I guarantee some won’t understand this and some will say “You’re wrong!” But here you go. This was part of my growth as an athlete.
I was the same as dang near every youth athlete. I would hold onto mistakes. I would get upset with what I thought were umpires mistakes. I would blame my coaches. I would play scorekeeper in my head when my teammates made errors. When the game was over I would think way more about all of the mistakes everyone else made except my own.
These moments of weakness would turn one walk into two. Turn a bad inning into a bad game. Turn a bad game into a month long slump. And make seasons seem more like a roller coaster than steady progress.

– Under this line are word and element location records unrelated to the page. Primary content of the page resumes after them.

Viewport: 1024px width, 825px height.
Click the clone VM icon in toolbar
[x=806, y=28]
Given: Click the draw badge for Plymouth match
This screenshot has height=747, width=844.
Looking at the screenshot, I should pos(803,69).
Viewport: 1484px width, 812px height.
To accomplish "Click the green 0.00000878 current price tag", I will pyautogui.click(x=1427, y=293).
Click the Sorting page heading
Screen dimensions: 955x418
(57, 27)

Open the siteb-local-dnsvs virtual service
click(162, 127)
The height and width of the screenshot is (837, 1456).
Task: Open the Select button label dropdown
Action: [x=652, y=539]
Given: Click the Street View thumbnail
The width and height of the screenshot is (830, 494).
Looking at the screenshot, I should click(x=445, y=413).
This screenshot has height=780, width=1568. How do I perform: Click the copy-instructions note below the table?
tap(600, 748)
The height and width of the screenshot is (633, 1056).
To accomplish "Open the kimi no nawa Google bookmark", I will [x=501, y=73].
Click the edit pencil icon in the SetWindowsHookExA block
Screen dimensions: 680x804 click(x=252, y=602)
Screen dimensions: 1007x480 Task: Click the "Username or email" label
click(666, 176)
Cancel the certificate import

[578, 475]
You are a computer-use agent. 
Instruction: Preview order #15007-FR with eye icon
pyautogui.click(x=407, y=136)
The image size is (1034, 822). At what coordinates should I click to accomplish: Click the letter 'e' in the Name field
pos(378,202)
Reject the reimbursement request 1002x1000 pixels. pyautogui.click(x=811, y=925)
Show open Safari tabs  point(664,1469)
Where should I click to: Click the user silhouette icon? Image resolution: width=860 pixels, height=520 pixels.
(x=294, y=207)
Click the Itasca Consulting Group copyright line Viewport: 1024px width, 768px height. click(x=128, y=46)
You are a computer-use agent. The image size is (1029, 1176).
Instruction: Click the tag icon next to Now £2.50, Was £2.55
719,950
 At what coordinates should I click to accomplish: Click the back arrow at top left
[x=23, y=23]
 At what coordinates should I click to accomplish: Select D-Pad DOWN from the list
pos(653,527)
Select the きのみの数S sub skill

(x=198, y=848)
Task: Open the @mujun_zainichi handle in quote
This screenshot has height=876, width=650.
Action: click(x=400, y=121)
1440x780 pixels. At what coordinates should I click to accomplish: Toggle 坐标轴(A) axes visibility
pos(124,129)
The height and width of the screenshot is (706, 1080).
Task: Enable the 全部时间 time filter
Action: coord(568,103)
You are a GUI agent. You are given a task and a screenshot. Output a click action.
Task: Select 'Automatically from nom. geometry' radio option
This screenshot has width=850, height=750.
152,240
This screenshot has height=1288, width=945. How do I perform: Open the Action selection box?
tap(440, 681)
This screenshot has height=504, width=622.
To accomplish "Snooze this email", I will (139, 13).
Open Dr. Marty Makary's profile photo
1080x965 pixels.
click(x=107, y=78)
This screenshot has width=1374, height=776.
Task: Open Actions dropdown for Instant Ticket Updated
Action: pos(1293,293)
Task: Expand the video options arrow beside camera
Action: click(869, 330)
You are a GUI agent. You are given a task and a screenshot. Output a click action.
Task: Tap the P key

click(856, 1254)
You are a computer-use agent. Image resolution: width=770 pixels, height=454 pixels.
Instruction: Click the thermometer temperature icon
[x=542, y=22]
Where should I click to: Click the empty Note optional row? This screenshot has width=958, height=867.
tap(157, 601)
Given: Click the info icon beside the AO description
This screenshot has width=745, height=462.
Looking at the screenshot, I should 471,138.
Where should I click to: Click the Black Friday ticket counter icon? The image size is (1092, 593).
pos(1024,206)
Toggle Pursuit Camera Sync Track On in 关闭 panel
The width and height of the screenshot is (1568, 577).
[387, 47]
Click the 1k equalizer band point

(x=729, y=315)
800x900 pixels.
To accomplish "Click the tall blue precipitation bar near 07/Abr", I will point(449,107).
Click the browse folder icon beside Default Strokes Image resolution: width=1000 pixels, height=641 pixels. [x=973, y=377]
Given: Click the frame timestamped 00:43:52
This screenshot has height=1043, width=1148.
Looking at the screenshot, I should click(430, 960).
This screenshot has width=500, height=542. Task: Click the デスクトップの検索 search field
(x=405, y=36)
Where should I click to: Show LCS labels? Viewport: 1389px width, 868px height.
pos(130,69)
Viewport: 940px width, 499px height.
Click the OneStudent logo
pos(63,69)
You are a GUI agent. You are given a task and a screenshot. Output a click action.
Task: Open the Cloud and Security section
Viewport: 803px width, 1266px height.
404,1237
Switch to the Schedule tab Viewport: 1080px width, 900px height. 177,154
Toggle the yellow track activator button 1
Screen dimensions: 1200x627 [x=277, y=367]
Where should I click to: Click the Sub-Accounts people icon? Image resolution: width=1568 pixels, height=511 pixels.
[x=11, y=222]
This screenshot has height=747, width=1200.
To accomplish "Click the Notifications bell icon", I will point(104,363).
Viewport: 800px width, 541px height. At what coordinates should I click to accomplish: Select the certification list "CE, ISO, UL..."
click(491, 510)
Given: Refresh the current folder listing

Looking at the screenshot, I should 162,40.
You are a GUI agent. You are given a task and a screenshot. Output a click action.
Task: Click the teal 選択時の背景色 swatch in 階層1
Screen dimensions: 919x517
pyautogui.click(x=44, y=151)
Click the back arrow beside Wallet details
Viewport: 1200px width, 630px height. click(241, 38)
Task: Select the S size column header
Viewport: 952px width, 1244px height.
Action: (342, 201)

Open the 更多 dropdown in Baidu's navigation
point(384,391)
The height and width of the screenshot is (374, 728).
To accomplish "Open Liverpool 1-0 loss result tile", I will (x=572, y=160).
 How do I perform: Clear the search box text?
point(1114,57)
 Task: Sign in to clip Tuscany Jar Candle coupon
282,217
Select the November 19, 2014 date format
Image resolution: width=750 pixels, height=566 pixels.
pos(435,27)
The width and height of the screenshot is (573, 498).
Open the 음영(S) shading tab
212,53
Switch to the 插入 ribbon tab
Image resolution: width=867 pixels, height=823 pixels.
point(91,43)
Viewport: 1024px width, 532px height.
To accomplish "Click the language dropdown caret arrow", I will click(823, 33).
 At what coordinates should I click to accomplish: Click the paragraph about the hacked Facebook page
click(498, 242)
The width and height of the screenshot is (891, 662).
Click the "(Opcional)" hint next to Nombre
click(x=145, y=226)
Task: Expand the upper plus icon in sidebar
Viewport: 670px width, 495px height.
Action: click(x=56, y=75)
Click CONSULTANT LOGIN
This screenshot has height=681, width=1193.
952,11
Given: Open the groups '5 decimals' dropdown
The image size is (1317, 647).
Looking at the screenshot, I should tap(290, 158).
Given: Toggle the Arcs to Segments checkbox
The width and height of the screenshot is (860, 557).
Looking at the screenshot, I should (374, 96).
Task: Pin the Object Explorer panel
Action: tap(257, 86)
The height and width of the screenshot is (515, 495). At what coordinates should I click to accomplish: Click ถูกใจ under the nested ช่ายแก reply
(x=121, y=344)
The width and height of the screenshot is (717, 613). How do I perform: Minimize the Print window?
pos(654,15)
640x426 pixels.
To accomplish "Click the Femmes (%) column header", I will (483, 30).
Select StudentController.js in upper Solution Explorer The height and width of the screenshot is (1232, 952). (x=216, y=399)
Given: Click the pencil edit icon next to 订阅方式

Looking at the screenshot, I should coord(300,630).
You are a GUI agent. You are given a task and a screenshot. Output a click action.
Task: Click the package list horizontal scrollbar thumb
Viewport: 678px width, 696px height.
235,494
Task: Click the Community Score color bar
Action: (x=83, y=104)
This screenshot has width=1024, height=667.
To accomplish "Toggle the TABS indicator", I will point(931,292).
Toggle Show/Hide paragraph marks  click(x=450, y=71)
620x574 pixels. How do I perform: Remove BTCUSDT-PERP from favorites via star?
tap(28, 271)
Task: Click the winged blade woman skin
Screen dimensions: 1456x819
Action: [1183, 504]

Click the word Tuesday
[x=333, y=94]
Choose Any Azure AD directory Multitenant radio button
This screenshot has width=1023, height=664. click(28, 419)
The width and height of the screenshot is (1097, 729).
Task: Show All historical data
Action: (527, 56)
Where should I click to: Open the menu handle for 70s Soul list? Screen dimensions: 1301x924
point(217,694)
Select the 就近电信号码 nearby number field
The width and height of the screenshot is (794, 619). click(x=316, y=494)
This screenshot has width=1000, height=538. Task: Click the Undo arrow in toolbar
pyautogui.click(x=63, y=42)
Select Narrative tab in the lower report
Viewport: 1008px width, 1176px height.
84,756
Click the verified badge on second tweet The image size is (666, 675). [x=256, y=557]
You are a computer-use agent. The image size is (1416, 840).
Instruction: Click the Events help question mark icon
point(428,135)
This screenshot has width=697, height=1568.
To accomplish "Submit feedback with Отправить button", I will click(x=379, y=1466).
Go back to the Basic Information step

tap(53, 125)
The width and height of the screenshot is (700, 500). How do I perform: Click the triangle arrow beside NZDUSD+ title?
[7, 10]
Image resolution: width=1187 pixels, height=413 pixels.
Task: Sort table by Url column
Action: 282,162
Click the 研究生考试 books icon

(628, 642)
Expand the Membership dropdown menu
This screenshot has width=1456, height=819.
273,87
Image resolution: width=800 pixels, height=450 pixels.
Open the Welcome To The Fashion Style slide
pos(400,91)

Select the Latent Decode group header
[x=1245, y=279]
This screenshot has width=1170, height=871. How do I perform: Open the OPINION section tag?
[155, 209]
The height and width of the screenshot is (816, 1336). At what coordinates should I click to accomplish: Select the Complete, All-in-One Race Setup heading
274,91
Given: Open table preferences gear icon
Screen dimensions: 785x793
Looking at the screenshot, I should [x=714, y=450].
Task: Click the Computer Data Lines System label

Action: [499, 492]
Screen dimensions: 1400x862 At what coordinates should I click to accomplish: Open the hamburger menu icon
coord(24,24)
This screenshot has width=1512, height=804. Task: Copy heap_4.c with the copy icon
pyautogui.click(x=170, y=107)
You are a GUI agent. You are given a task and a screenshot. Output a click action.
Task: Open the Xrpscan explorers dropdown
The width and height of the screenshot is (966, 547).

Looking back on it, I had to go through these moments. They were completely necessary to get to where I would eventually get. I had to get knocked down enough times but get back up more. But when I finally snapped out of it and stopped being a weak competitor and teammate, everything changed.
I finally got to that point of “it doesn’t matter!” “I don’t care!” “So what!”
I walked a batter, so what, let’s get the next guy to hit a ground ball. Teammate made an error, so what, let’s get the next guy. The umpire missed a pitch call, oh well, let’s execute the next pitch.
For me, I became a better competitor when I stopped caring. I know that sounds weird and wrong but that’s the best way I can describe it, in the moment I had to not care how we got there to be all in on the next pitch. That was my job.